#### Exercise
What do the lines from the top of the data through the line with "1379x868 pixels." say? Quote them exactly and include both ends.

#### Working data
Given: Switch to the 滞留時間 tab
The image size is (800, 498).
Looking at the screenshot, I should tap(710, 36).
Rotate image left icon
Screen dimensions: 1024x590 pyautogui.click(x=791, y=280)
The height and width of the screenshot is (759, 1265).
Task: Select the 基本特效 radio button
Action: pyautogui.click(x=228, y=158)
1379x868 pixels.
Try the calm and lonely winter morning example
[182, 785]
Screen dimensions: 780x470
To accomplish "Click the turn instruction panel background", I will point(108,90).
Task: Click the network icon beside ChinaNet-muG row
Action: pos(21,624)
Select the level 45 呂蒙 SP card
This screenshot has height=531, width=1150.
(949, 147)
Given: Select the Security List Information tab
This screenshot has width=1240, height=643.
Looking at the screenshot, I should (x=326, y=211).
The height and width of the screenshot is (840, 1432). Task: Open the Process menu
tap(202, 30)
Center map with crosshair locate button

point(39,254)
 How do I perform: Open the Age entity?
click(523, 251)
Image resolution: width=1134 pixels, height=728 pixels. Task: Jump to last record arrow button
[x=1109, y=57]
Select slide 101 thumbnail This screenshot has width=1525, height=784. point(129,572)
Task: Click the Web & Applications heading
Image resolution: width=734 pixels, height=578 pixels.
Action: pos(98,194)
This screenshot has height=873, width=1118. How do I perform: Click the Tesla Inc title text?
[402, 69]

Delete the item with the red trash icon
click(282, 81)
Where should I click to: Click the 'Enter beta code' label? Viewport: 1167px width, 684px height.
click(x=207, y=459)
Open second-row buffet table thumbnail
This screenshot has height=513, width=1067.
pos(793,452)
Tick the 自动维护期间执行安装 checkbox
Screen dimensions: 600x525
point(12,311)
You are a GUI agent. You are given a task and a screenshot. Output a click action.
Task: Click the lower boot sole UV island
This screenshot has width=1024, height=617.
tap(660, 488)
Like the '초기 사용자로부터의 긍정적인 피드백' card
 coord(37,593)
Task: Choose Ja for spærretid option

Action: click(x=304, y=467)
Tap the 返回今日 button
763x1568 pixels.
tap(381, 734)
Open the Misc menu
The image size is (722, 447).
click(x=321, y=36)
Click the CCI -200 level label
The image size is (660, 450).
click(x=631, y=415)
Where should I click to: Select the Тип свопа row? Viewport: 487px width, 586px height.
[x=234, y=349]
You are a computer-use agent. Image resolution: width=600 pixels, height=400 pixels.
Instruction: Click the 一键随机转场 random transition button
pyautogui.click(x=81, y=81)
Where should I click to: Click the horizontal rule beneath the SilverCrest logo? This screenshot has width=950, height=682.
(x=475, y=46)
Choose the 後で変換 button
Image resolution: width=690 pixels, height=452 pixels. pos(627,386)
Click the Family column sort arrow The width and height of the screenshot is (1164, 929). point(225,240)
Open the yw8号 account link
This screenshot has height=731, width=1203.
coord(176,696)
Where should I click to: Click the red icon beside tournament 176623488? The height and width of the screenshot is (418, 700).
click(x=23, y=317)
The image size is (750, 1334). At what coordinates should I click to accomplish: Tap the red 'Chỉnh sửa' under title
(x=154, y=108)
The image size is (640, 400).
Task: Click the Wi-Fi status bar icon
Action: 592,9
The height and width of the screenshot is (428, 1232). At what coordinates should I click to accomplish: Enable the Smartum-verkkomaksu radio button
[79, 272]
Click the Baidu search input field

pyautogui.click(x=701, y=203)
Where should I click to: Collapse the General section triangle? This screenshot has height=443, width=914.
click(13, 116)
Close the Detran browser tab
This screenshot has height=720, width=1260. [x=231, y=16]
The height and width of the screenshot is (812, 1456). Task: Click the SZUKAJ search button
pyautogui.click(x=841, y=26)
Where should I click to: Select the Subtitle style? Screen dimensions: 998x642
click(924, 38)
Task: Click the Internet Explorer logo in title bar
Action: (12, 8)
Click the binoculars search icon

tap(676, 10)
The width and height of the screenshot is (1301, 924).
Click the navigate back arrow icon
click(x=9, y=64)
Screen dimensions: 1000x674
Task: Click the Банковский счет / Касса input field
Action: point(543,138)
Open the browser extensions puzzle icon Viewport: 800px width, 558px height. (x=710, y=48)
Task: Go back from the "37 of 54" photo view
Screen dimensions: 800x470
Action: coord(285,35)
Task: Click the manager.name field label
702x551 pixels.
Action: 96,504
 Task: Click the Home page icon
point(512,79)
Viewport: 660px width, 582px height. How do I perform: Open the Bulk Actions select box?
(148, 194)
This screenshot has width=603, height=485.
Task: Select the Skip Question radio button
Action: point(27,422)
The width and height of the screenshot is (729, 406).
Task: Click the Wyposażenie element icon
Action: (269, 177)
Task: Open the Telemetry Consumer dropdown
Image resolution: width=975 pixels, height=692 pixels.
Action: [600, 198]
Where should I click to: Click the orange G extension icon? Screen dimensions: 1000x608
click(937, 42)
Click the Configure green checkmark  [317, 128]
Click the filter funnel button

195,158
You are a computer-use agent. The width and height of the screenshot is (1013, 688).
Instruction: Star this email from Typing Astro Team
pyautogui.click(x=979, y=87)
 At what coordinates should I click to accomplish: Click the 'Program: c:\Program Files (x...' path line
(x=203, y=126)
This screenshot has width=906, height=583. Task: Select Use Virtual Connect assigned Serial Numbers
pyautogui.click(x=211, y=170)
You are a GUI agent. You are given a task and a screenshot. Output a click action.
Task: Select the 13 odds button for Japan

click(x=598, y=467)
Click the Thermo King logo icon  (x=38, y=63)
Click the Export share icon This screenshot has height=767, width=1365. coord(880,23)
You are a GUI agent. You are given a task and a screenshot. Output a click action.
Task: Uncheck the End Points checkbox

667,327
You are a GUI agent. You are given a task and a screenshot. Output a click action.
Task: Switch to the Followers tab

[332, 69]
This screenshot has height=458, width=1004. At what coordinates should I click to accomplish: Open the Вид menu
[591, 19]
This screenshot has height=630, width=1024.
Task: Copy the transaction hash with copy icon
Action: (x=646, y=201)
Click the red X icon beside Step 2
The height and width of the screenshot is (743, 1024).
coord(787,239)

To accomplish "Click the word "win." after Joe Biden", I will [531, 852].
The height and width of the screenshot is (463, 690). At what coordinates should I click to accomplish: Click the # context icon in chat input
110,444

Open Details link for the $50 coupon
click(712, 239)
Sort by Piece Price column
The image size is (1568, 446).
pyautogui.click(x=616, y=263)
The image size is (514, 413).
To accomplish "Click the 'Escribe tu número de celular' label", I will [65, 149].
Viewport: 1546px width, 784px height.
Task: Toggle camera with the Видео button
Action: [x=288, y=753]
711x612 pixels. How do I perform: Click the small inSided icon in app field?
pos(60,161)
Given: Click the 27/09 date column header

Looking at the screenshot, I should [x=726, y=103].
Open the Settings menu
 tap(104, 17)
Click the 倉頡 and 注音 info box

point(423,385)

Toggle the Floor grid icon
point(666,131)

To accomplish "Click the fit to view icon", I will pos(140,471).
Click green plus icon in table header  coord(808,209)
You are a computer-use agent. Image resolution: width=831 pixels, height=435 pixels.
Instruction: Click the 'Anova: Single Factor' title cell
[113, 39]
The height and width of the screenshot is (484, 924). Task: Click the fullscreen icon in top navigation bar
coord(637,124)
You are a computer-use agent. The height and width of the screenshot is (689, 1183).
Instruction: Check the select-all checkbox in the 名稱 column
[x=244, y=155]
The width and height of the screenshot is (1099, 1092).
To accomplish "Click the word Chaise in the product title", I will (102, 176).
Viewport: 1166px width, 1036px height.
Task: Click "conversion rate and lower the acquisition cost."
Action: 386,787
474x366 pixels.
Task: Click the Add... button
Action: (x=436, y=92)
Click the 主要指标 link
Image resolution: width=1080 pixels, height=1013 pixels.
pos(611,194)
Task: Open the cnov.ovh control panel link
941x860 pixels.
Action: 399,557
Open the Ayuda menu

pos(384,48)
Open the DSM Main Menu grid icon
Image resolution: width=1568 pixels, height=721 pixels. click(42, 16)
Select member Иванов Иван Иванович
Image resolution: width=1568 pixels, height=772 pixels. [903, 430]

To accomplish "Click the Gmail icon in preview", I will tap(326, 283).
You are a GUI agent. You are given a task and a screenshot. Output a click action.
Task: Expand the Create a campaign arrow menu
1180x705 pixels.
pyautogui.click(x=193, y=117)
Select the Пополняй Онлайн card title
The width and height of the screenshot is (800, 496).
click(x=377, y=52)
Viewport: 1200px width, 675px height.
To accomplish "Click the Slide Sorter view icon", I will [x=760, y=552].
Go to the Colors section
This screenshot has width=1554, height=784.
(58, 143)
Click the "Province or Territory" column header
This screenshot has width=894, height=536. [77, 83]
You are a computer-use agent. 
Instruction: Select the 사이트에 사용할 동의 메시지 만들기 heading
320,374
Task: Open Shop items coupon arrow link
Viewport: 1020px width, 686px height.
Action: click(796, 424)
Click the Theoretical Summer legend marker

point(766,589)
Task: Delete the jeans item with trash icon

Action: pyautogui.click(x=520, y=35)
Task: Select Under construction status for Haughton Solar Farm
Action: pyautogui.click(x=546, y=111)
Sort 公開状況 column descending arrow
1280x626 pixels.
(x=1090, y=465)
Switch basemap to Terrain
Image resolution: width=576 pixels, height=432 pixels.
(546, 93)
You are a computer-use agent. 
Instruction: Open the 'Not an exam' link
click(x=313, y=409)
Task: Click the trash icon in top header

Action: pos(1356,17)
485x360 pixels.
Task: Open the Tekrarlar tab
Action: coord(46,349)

#### Your response
Given: Switch to the 滞留時間 tab
The image size is (800, 498).
Looking at the screenshot, I should tap(710, 36).
Rotate image left icon
Screen dimensions: 1024x590 pyautogui.click(x=791, y=280)
The height and width of the screenshot is (759, 1265).
Task: Select the 基本特效 radio button
Action: pyautogui.click(x=228, y=158)
1379x868 pixels.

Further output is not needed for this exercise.